_READING TEXT_.
§

2 files changed, 104 insertions, 2 deletions
diff --git a/grammar/rainerscript.c b/grammar/rainerscript.c
index 8ef7429d..00e1e835 100644
--- a/grammar/rainerscript.c
+++ b/grammar/rainerscript.c
@@ -1228,6 +1228,96 @@ finalize_it:
 	RETiRet;
 }
 
+static inline void
+doFunc_re_extract(struct cnffunc *func, struct var *ret, void* usrptr)
+{
+	size_t submatchnbr;
+	short matchnbr;
+	regmatch_t pmatch[50];
+	int bMustFree;
+	es_str_t *estr;
+	char *str;
+	struct var r[CNFFUNC_MAX_ARGS];
+	int iLenBuf;
+	unsigned iOffs;
+	short iTry = 0;
+	uchar bFound = 0;
+	iOffs = 0;
+	sbool bHadNoMatch = 0;
+
+	cnfexprEval(func->expr[0], &r[0], usrptr);
+	/* search string is already part of the compiled regex, so we don't
+	 * need it here!

§

Records from a dataset
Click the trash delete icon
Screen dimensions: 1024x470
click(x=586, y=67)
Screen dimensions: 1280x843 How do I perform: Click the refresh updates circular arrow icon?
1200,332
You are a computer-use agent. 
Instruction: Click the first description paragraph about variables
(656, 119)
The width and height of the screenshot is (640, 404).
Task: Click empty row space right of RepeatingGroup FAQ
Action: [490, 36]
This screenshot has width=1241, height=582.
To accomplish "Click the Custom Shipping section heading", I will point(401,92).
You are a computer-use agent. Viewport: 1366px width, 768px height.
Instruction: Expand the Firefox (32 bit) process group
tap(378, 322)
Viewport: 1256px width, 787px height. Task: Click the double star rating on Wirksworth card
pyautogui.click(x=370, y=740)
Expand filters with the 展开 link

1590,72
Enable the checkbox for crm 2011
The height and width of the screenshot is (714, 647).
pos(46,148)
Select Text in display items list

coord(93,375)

§

_DIRECTIVES_.
• a. Does the rainerscript.c diff agree with each of these statements? Answer yes or no for each, quoting the words of the diff that decide it. (i) The diff reports 104 insertions. (ii) The array pmatch is declared with a size of 100. (iii) The variable iTry starts at zero.
• b. Could you write what comes next in the rainerscript.c diff, starting right after its last line?

_OUTPUTS FOR THE TASKS_.
• a.
(i) Yes: "104 insertions"
(ii) No: "regmatch_t pmatch[50];"
(iii) Yes: "short iTry = 0;"

• b.
+	 */
+	cnfexprEval(func->expr[2], &r[2], usrptr);
+	cnfexprEval(func->expr[3], &r[3], usrptr);
+	str = (char*) var2CString(&r[0], &bMustFree);
+	matchnbr = (short) var2Number(&r[2], NULL);
+	submatchnbr = (size_t) var2Number(&r[3], NULL);
+	if(submatchnbr > sizeof(pmatch)/sizeof(regmatch_t)) {
+		DBGPRINTF("re_extract() submatch %d is too large\n", submatchnbr);
+		bHadNoMatch = 1;
+		goto finalize_it;
+	}
+
+	/* first see if we find a match, iterating through the series of
+	 * potential matches over the string.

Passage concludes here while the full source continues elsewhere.